Du côté du camp présidentiel, Sylvain Maillard, ex-président du groupe Renaissance à l'Assemblée nationale, a confié son "horreur devant ce viol antisémite". "L'antisémitisme doit être combattu dès le plus jeune âge et puni sévèrement", a-t-il intimé.
"Viol, antisémitisme : tout est abominable dans ce crime", a également réagi la ministre de l'Éducation nationale, Nicole Belloubet.
À gauche, les condamnations sont venues de tous les principaux partis.
Le député sortant insoumis de la Somme, François Ruffin, a dénoncé un "horrible viol antisémite" qui "doit nous percuter au plus profond, sur ce qu'il révèle".
"L'antisémitisme, les violences faites aux femmes, sont des plaies béantes de notre société. Nous devons regarder cette réalité en face et agir résolument", a également réagi la secrétaire nationale des Écologistes Marine Tondelier, quand son homologue du PCF Fabien Roussel a dénoncé "un crime atroce qui nous rappelle une fois de plus que l'antisémitisme gangrène notre société et grandit dangereusement".
La veille, le premier secrétaire du PS, Olivier Faure, avait fustigé le "fléau" de "la haine antisémite", appelant à la combattre "sans faiblesse et sans répit".
Lors des discussions pour la création du Nouveau Front populaire, les partenaires de LFI dans cette alliance de gauche pour les législatives ont beaucoup insisté sur l'importance de la lutte contre l'antisémitisme.
Mais Jean-Luc Mélenchon a déclaré le 2 juin que "l'antisémitisme reste résiduel en France", des propos qui ont suscité de vives critiques, y compris à gauche.
La déclaration a indigné la communauté juive, alors que les actes antisémites flambent (+300% au premier trimestre) depuis l'attaque du 7 octobre.
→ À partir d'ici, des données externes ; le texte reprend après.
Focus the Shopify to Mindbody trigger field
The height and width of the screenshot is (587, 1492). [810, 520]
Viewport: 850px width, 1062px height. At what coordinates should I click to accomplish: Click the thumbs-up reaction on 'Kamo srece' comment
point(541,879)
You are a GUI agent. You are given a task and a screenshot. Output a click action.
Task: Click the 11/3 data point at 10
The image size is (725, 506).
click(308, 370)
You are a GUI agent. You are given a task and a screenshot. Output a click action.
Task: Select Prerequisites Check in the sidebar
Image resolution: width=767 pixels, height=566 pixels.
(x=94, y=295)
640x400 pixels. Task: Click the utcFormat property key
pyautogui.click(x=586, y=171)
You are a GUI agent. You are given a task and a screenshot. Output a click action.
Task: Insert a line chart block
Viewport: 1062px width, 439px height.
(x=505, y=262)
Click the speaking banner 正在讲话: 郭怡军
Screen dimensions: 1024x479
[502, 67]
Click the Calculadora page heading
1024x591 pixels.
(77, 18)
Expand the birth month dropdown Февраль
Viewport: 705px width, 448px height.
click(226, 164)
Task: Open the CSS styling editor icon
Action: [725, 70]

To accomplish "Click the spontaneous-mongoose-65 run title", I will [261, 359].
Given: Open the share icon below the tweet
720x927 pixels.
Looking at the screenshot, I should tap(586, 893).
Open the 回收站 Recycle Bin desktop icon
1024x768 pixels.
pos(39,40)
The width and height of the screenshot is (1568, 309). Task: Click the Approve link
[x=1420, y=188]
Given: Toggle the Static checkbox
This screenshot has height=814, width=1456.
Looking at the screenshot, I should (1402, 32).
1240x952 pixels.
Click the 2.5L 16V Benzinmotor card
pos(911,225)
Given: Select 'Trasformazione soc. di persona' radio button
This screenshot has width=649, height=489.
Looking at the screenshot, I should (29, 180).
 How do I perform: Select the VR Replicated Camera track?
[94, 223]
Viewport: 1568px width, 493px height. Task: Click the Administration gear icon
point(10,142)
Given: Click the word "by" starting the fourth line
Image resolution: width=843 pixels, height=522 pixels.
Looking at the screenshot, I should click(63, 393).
Le Crif a été très clair: "que le PS puisse encore envisager une alliance avec LFI est une honte absolue", affirme son président Yonathan Arfi, selon qui la France insoumise a "fait de la haine des juifs son fonds de commerce électoral".
"On considère qu'évidemment, il y a un gros problème d'antisémitisme à LFI", ce qui "décrédibilise toute la gauche dans sa bataille contre l'extrême droite", explique Lorenzo Leschi, porte-parole du collectif de gauche Golem.
Cette accusation d'antisémitisme est vivement contestée à LFI.
Se revendiquant "A-partisan" et tenant des valeurs républicaines, le collectif Nous Vivrons, visé par une plainte de députés LFI, estime lui que "la lutte contre le RN ne justifie aucune alliance avec des antisémites".
"Ce qui nous horrifie le plus, c'est la chute du Parti socialiste", assure à l'AFP sa porte-parole Sarah Aizenman. Et la posture du collectif pour les législatives est claire : "au premier tour ni RN, ni Front populaire" et "au second ni RN, ni LFI".
Beaucoup se projettent surtout dans l'après-législatives, en espérant une clarification.
"On n'a pas le choix, on vote pour n'importe quel candidat contre le RN", affirme à l'AFP Brigitte Stora, autrice de "L'antisémitisme, un meurtre intime". Mais ensuite "il faut mettre Mélenchon hors-jeu, lui et ses petits capitaines", ajoute-t-elle.